BEGIN Data for processing

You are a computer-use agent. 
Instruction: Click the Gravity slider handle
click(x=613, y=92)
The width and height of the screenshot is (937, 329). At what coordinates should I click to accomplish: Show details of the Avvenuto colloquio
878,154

END Data for processing

» **What is being asked**
Write out every line of the entries above again, requests included, and add 107 to each coordinate in the answers.

» **Response to the task**
You are a computer-use agent. 
Instruction: Click the Gravity slider handle
click(x=720, y=199)
The width and height of the screenshot is (937, 329). At what coordinates should I click to accomplish: Show details of the Avvenuto colloquio
985,261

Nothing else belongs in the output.